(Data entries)

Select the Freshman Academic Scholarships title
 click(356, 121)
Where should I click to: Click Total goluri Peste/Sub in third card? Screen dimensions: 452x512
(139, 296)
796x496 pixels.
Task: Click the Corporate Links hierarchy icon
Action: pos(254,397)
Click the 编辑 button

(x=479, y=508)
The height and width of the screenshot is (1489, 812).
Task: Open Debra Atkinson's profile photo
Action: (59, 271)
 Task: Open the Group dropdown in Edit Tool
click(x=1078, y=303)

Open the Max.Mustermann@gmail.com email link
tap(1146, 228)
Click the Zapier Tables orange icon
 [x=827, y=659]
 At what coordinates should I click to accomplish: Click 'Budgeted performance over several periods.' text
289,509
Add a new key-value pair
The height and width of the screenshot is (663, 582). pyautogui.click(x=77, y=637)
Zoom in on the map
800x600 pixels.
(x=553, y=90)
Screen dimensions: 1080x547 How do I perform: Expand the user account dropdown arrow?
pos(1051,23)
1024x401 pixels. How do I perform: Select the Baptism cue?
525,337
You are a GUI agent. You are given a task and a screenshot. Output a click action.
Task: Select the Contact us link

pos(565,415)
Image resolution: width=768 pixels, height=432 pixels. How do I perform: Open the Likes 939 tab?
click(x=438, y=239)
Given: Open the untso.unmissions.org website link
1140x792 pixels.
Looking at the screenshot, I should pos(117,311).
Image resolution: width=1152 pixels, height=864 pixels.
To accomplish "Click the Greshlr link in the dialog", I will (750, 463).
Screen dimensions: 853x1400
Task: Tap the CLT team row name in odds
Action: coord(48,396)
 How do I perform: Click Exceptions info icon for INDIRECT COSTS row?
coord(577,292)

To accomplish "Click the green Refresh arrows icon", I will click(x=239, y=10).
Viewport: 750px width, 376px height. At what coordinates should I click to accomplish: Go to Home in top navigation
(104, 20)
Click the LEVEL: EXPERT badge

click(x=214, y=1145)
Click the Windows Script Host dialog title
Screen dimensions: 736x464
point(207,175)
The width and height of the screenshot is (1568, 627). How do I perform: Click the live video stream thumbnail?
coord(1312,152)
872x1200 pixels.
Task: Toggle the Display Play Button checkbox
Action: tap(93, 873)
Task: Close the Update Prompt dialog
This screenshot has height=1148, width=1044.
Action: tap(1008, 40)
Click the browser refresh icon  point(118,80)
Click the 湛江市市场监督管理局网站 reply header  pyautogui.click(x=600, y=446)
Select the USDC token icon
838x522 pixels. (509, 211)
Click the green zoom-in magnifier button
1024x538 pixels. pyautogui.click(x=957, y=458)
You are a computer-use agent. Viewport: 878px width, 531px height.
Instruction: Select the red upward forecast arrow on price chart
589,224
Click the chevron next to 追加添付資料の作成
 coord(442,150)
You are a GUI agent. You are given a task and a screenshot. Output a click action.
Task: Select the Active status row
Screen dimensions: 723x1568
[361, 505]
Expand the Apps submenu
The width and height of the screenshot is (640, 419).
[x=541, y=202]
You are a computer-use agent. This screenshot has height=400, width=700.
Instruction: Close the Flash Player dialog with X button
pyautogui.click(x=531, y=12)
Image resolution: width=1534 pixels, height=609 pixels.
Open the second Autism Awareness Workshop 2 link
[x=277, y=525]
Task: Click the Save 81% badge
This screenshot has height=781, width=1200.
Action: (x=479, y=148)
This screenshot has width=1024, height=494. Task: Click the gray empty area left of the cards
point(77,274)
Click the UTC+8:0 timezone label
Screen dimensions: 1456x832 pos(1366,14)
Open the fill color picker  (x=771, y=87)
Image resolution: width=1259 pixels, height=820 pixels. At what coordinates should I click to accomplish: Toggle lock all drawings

AIM OF THE TASK: Set down the entries again, exactly as they stand above.

EXPECTED ANSWER:
Select the Freshman Academic Scholarships title
 click(356, 121)
Where should I click to: Click Total goluri Peste/Sub in third card? Screen dimensions: 452x512
(139, 296)
796x496 pixels.
Task: Click the Corporate Links hierarchy icon
Action: pos(254,397)
Click the 编辑 button

(x=479, y=508)
The height and width of the screenshot is (1489, 812).
Task: Open Debra Atkinson's profile photo
Action: (59, 271)
 Task: Open the Group dropdown in Edit Tool
click(x=1078, y=303)

Open the Max.Mustermann@gmail.com email link
tap(1146, 228)
Click the Zapier Tables orange icon
 [x=827, y=659]
 At what coordinates should I click to accomplish: Click 'Budgeted performance over several periods.' text
289,509
Add a new key-value pair
The height and width of the screenshot is (663, 582). pyautogui.click(x=77, y=637)
Zoom in on the map
800x600 pixels.
(x=553, y=90)
Screen dimensions: 1080x547 How do I perform: Expand the user account dropdown arrow?
pos(1051,23)
1024x401 pixels. How do I perform: Select the Baptism cue?
525,337
You are a GUI agent. You are given a task and a screenshot. Output a click action.
Task: Select the Contact us link

pos(565,415)
Image resolution: width=768 pixels, height=432 pixels. How do I perform: Open the Likes 939 tab?
click(x=438, y=239)
Given: Open the untso.unmissions.org website link
1140x792 pixels.
Looking at the screenshot, I should pos(117,311).
Image resolution: width=1152 pixels, height=864 pixels.
To accomplish "Click the Greshlr link in the dialog", I will (750, 463).
Screen dimensions: 853x1400
Task: Tap the CLT team row name in odds
Action: coord(48,396)
 How do I perform: Click Exceptions info icon for INDIRECT COSTS row?
coord(577,292)

To accomplish "Click the green Refresh arrows icon", I will click(x=239, y=10).
Viewport: 750px width, 376px height. At what coordinates should I click to accomplish: Go to Home in top navigation
(104, 20)
Click the LEVEL: EXPERT badge

click(x=214, y=1145)
Click the Windows Script Host dialog title
Screen dimensions: 736x464
point(207,175)
The width and height of the screenshot is (1568, 627). How do I perform: Click the live video stream thumbnail?
coord(1312,152)
872x1200 pixels.
Task: Toggle the Display Play Button checkbox
Action: tap(93, 873)
Task: Close the Update Prompt dialog
This screenshot has height=1148, width=1044.
Action: tap(1008, 40)
Click the browser refresh icon  point(118,80)
Click the 湛江市市场监督管理局网站 reply header  pyautogui.click(x=600, y=446)
Select the USDC token icon
838x522 pixels. (509, 211)
Click the green zoom-in magnifier button
1024x538 pixels. pyautogui.click(x=957, y=458)
You are a computer-use agent. Viewport: 878px width, 531px height.
Instruction: Select the red upward forecast arrow on price chart
589,224
Click the chevron next to 追加添付資料の作成
 coord(442,150)
You are a GUI agent. You are given a task and a screenshot. Output a click action.
Task: Select the Active status row
Screen dimensions: 723x1568
[361, 505]
Expand the Apps submenu
The width and height of the screenshot is (640, 419).
[x=541, y=202]
You are a computer-use agent. This screenshot has height=400, width=700.
Instruction: Close the Flash Player dialog with X button
pyautogui.click(x=531, y=12)
Image resolution: width=1534 pixels, height=609 pixels.
Open the second Autism Awareness Workshop 2 link
[x=277, y=525]
Task: Click the Save 81% badge
This screenshot has height=781, width=1200.
Action: (x=479, y=148)
This screenshot has width=1024, height=494. Task: Click the gray empty area left of the cards
point(77,274)
Click the UTC+8:0 timezone label
Screen dimensions: 1456x832 pos(1366,14)
Open the fill color picker  (x=771, y=87)
Image resolution: width=1259 pixels, height=820 pixels. At what coordinates should I click to accomplish: Toggle lock all drawings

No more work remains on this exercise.